• _WORK INSTRUCTIONS_
In the Flying Geese text below, condense the paragraph that begins "No special tools or specialty rulers required" while keeping its main facts.

• _EXCERPT_
--- Begin ---

Technique #3: 5 Squares + 6 Seams + 3 Cuts = 4 Geese
The No Waste Flying Geese quilt blocks 4-at-a-time method is fast and reliable. Marking and stitching are kept to a minimum.
But what makes this method so special?
Most patterns don't call for a just a single Flying Geese block. In fact many (like those shown below) require four or multiples of four.
And using this method, you create four identical blocks, all at the same time!
No special tools or specialty rulers required. Just your basic, everyday ruler— a square or rectangle with a 45° diagonal line that splits one corner in half for cutting patches and trimming to size.
This 'no waste' technique is terrific, especially if you don't like paper piecing.
To make things even easier, I've
created a cutting chart for you to download and print for a variety of sizes.
UPDATE: I've added another cutting chart for oversized patches. The piecing instructions are the same, you'll simply trim a bit more off to guarantee an accurate block.

--- End ---

• _RAW DATA_
--- Begin ---

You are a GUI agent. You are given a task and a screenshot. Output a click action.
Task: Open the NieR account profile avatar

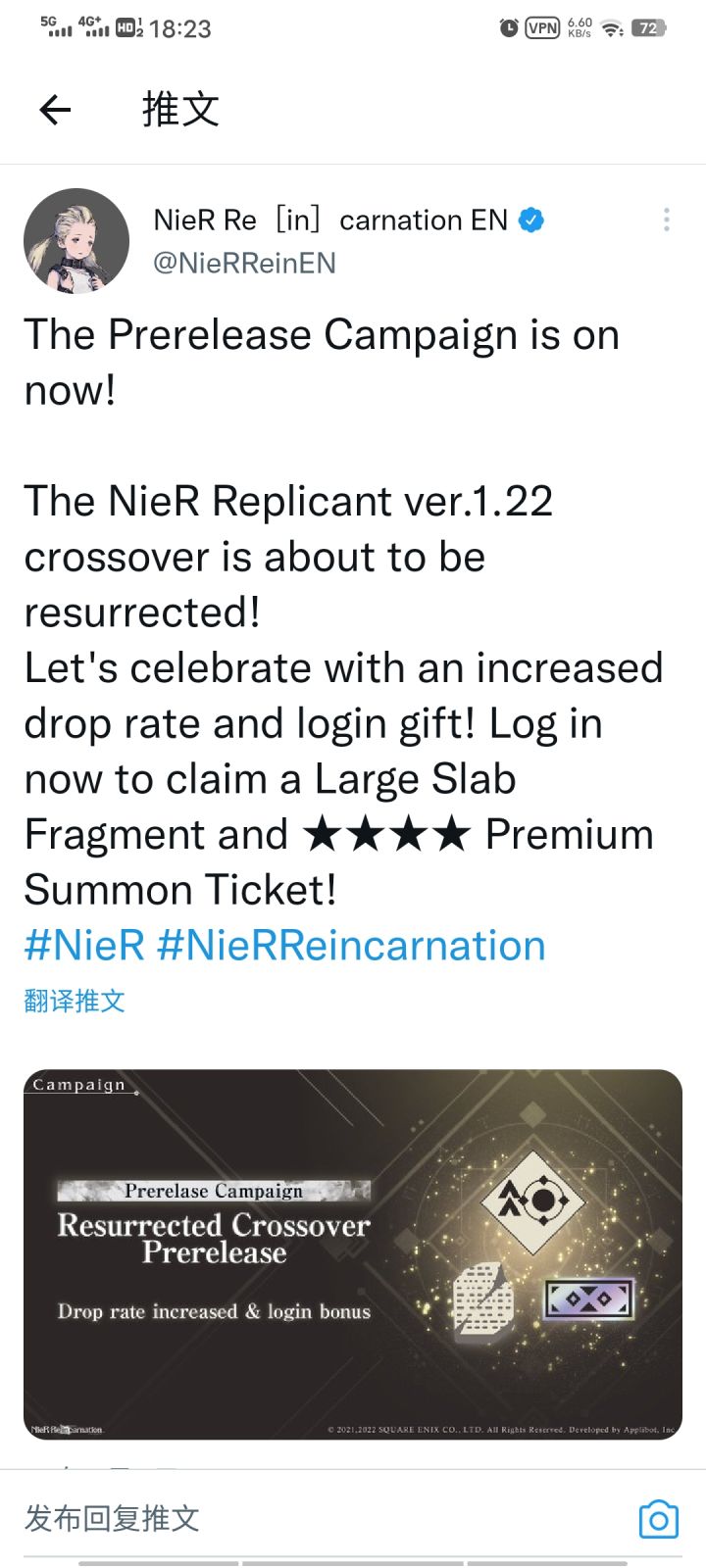pyautogui.click(x=76, y=241)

--- End ---

• _SOLUTION BELOW_
No special tools or rulers are needed. A basic square or rectangular ruler with a 45° diagonal line that bisects one corner is enough to cut patches and trim them to size.